He decided to write about his experience as the mascot and what it meant to him. 

Dunbar didn’t enter high school with ambitions of being the Panther. It’s one of many opportunities that crossed the path of the initially shy freshman from St. Leo the Great School in Fairfax. He said it wasn’t until junior year that he began to break out of his shell. 

“I had been really shy, a lowly fish in the big pond of high school,” he said. But he admitted that he thrives in a community. 

He found that community after getting more involved in the student groups that Paul VI offered. As an athlete, he appreciated how easy it was to get involved in hockey, track and cross country. 

“There is an unsaid acceptance and welcome, regardless of talent,” said Dunbar. “They are my best friends and I would not have met them in class. I needed sports to make that connection.”

 In a further attempt to get out of his comfort zone, Dunbar joined the student ambassador program his junior year and student government his senior year. He was also a member of the National Honor Society and participated in the school’s annual phone-a-thon fundraiser. While it was intimidating initially, it turned out to be a great experience for him. 

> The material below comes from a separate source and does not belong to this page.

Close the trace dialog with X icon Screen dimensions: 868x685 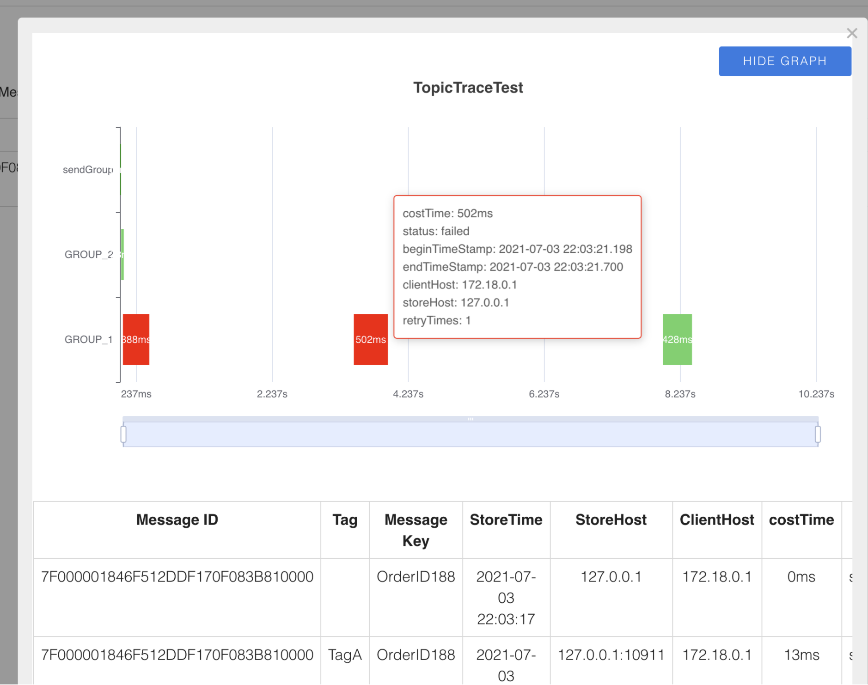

“It was fun to talk to PVI alumni such as the ones that played some sports,” he said. “I got to hear about their time at PVI and why they really enjoyed it.” 

His participation in student government continued to build his confidence. 

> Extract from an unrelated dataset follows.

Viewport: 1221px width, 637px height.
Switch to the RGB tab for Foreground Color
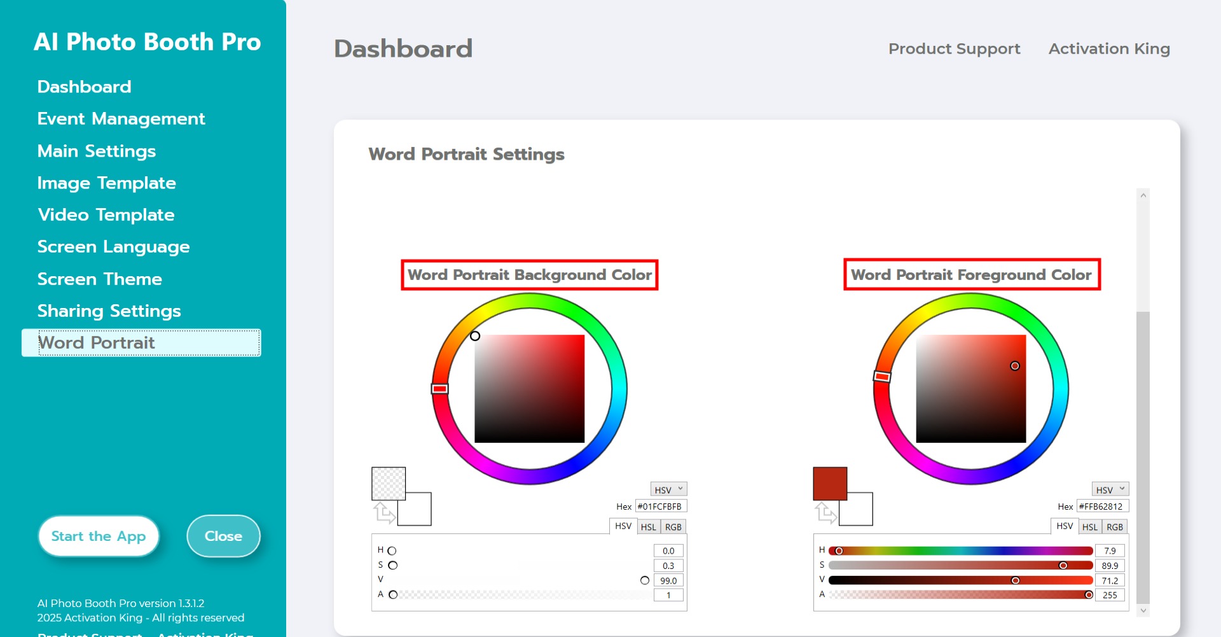pyautogui.click(x=1114, y=527)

“I had never been in a position where I had to get out of my comfort zone, (take the) initiative and deal with people. It was something I never got out of a classroom experience.”

It was during a student government event that he first donned the Panther costume. When Dunbar volunteered, he initially felt like he had drawn the short straw. To his surprise, he discovered that he could be much more outgoing in the costume and he received a lot of encouragement from his fellow students. 

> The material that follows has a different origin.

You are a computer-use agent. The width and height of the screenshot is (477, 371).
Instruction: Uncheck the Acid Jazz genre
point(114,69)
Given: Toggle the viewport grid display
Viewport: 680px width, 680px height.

It comes as no surprise that the Panther plans to become a Wildcat at Villanova University this fall. After thriving academically at Paul VI, he found similar Catholic values and community while touring the Villanova campus, which is located near Philadelphia. He is grateful to the teachers at Paul VI. He said their passion has inspired him.

“I can’t name one teacher at PVI who is just there for the money,” said Dunbar. “They do it because they love what they do. It has encouraged me to ask the harder questions.”